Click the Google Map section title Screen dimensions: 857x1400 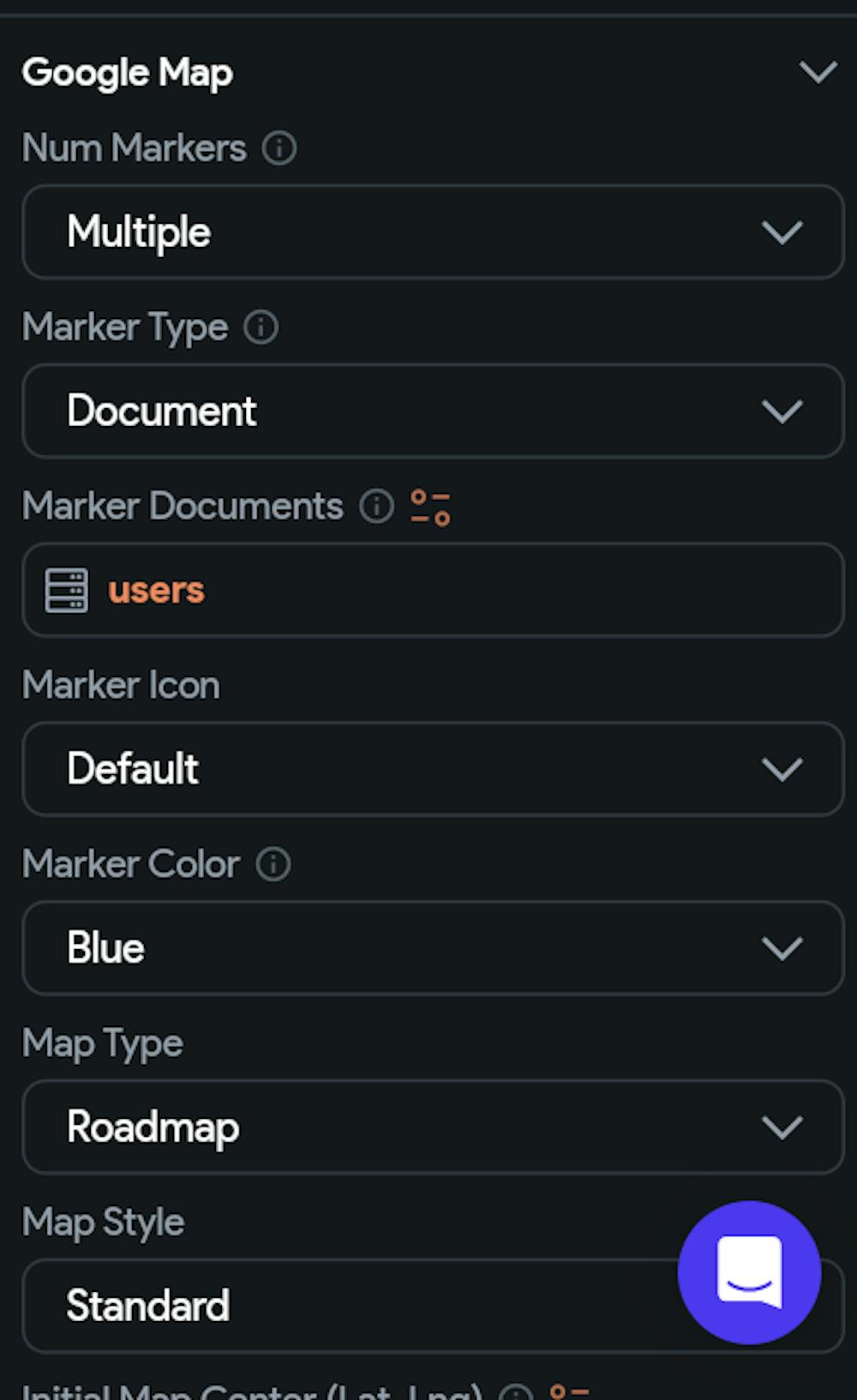coord(128,74)
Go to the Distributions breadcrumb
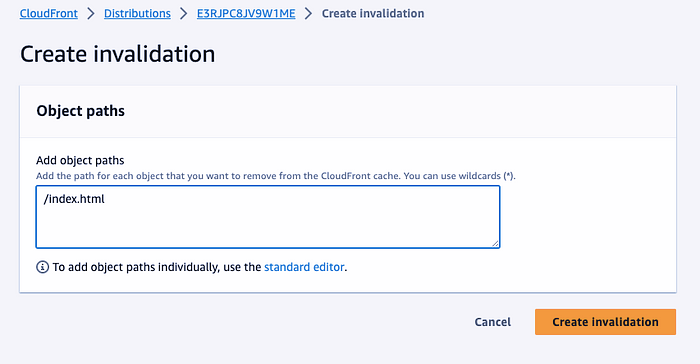 coord(137,13)
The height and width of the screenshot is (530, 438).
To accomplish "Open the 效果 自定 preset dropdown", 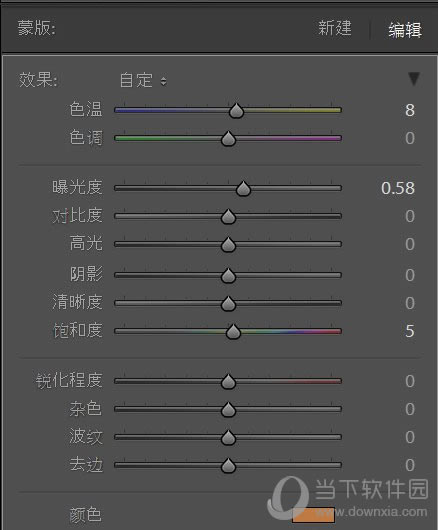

● ● ●

## TASK DESCRIPTION
Begin at the line containing "Go to the Distributions breadcrumb" and restate exactly every line through the end of the material, skipping the pictures.

## ANSWER SPACE
Go to the Distributions breadcrumb
 coord(137,13)
The height and width of the screenshot is (530, 438).
To accomplish "Open the 效果 自定 preset dropdown", 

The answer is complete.